* start *

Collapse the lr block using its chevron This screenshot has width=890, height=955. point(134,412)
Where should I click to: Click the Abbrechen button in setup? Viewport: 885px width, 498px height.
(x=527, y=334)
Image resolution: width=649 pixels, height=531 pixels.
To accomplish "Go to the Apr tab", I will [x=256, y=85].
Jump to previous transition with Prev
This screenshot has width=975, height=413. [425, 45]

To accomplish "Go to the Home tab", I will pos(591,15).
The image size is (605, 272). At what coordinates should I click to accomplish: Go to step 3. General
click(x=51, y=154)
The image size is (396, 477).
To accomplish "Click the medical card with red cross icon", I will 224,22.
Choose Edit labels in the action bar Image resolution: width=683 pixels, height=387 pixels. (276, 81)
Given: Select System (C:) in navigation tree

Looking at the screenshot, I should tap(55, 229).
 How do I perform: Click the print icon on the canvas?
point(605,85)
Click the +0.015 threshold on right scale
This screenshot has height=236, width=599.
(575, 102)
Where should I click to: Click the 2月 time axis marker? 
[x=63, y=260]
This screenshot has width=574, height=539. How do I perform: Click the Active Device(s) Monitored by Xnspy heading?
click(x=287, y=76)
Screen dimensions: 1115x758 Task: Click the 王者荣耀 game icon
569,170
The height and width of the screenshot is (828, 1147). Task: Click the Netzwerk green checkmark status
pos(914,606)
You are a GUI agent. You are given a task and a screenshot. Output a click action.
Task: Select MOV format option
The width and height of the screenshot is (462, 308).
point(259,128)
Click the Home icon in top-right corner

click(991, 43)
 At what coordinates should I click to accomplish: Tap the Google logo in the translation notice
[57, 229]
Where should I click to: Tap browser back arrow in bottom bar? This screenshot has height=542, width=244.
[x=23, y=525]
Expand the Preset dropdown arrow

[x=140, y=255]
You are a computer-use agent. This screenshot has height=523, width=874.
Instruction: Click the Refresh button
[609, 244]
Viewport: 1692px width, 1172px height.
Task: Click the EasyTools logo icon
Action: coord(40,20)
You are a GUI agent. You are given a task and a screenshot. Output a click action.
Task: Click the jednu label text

* end *

▶ Written problem
Can you reproduce all the items above, swapping every "Where should I click to" for "What should I click to" and leaving everything else untouched?

▶ Result of the exercise
Collapse the lr block using its chevron This screenshot has width=890, height=955. point(134,412)
What should I click to: Click the Abbrechen button in setup? Viewport: 885px width, 498px height.
(x=527, y=334)
Image resolution: width=649 pixels, height=531 pixels.
To accomplish "Go to the Apr tab", I will [x=256, y=85].
Jump to previous transition with Prev
This screenshot has width=975, height=413. [425, 45]

To accomplish "Go to the Home tab", I will pos(591,15).
The image size is (605, 272). At what coordinates should I click to accomplish: Go to step 3. General
click(x=51, y=154)
The image size is (396, 477).
To accomplish "Click the medical card with red cross icon", I will 224,22.
Choose Edit labels in the action bar Image resolution: width=683 pixels, height=387 pixels. (276, 81)
Given: Select System (C:) in navigation tree

Looking at the screenshot, I should tap(55, 229).
 How do I perform: Click the print icon on the canvas?
point(605,85)
Click the +0.015 threshold on right scale
This screenshot has height=236, width=599.
(575, 102)
What should I click to: Click the 2月 time axis marker? 
[x=63, y=260]
This screenshot has width=574, height=539. How do I perform: Click the Active Device(s) Monitored by Xnspy heading?
click(x=287, y=76)
Screen dimensions: 1115x758 Task: Click the 王者荣耀 game icon
569,170
The height and width of the screenshot is (828, 1147). Task: Click the Netzwerk green checkmark status
pos(914,606)
You are a GUI agent. You are given a task and a screenshot. Output a click action.
Task: Select MOV format option
The width and height of the screenshot is (462, 308).
point(259,128)
Click the Home icon in top-right corner

click(991, 43)
 At what coordinates should I click to accomplish: Tap the Google logo in the translation notice
[57, 229]
What should I click to: Tap browser back arrow in bottom bar? This screenshot has height=542, width=244.
[x=23, y=525]
Expand the Preset dropdown arrow

[x=140, y=255]
You are a computer-use agent. This screenshot has height=523, width=874.
Instruction: Click the Refresh button
[609, 244]
Viewport: 1692px width, 1172px height.
Task: Click the EasyTools logo icon
Action: coord(40,20)
You are a GUI agent. You are given a task and a screenshot. Output a click action.
Task: Click the jednu label text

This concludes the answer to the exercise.